“No win, no fee” what’s the real cost?
Conditional Fee Agreements to pay your legal fees
Relevant across multiple law types
Conditional Fee Agreements are sometimes known as “no win,
no fee” agreements. The principle of
these is that the solicitor will not charge you legal fees if they lose the
case, but if they win, they will generally recover costs from the other side
plus a success fee and any unrecovered costs from you. They are usually used in connection with claims
for compensation, so the success fee comes out of any compensation award you
receive. There are some quite complex
rules governing how the success fee is calculated and how much it can be.
One of the main points to appreciate about conditional fee agreements is that the solicitor is sharing the risk of losing with you, to the extent that if you don’t win they won’t get paid. For this reason, solicitors do not have to offer conditional fee agreements or may not offer them in specific cases.
If your solicitor is prepared to offer a conditional fee agreement that means that they think you are likely to win. But that is no guarantee. The solicitor is just doing their best, usually using their knowledge of other similar cases, to estimate whether you are likely to win or not. Sometimes they get that judgement wrong, or things change as the case develops. It is also worth checking that the solicitor has good experience of your type of case as that makes it more likely that their judgement about the strength of it is correct.

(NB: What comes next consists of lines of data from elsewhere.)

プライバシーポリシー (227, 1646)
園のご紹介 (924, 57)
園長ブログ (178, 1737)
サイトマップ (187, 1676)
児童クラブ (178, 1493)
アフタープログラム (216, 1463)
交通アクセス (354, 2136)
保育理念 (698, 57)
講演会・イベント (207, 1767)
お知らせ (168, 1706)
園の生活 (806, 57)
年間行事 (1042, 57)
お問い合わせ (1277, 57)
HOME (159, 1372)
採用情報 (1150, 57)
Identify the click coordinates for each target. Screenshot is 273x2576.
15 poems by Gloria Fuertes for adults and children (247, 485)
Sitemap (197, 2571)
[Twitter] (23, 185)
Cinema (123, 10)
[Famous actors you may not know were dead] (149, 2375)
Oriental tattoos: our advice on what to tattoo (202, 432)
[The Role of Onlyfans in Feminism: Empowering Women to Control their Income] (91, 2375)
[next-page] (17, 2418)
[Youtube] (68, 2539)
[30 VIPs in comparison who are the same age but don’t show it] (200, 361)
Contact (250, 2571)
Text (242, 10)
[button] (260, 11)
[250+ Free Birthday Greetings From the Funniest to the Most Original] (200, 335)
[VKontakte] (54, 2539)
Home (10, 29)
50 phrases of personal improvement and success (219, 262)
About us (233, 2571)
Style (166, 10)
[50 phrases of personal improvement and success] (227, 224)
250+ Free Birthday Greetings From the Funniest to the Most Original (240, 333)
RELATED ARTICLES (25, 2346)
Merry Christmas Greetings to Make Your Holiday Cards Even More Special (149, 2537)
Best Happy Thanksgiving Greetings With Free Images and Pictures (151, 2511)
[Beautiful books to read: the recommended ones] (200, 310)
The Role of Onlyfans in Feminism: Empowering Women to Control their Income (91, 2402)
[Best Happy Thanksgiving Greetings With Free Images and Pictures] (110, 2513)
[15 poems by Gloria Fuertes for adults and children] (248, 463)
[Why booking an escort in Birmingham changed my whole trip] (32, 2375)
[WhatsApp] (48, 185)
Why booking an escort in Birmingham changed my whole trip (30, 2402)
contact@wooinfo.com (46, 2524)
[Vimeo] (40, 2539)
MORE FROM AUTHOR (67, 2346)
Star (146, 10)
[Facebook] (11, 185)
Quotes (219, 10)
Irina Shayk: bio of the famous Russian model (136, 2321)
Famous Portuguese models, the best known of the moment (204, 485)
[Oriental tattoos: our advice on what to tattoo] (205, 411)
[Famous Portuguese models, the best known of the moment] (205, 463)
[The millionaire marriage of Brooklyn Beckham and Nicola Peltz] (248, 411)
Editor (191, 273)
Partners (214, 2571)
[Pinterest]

Solicitors may set different success fees, in other words how much they will take out of your compensation, depending on how they feel about the strength of you case. So, a solicitor may charge a higher success fee for a case where they thought there were more risks than one they thought was straightforward to win. These risk assessments are usually done at the early stages of a case when not all of the evidence may be available. Sometimes solicitors may provide for varying the success fee if things change throughout the lifetime of a case or if it reaches certain stages. So, it’s important to understand whether that may happen.
In a typical case, as well as the solicitor’s own costs which may be covered by a conditional fee agreement, there will also be other expenses such as court fees or experts reports fees. Solicitors refer to these as disbursements. You need to understand who will pay for those in the event that you lost the case or whether you have any liability to pay them as the case goes along.
You also need to be clear how much you will pay in the event that you win and whether there are any circumstances in which you would have to pay if you lost. There may also be other situations, apart from a win or loss, where you have a liability to pay. So, for example you may end up having to pay if you did not accept a reasonable settlement offer.
Some lawyers offer discounted conditional fee agreements which mean that if you lose you will still have pay them something for their fees, but it may be less than they would normally charge. Again, you need to be clear about what you will be charged in what circumstances.
You also need to consider whether there may be a claim by your opponent for costs if you lost. You can have a no win no fee agreement where your own solicitor will not charge you, but your opponent could, if you lose your case. In most personal injury/accident cases, that risk is not high because a court would not generally make a cost order against you in those circumstances, but in other types of cases that risk is much higher. Sometimes it is possible to obtain an insurance policy which could cover that risk.
You should discuss the cost risks with your solicitor so that you know what will happen in the event of you winning or losing. Solicitors have a duty to explain to you how funding arrangements that they offer you work so if you are not clear about it you should ask.
Finally, barristers may also offer conditional fee agreements. Usually, barristers are working through solicitors and not with clients directly. So the barrister would have the no win no fee agreement with the solicitor, but you would still end up paying the barristers success fee out of your compensation. If the barrister does not have a conditional fee agreement with the solicitor, then you could end up paying the barrister’s fees yourself if you lost. Accordingly, if your solicitor is proposing to use a barrister it’s important that you understand what will happen with the barrister’s fees if you win or lose, and the solicitor should discuss that with you.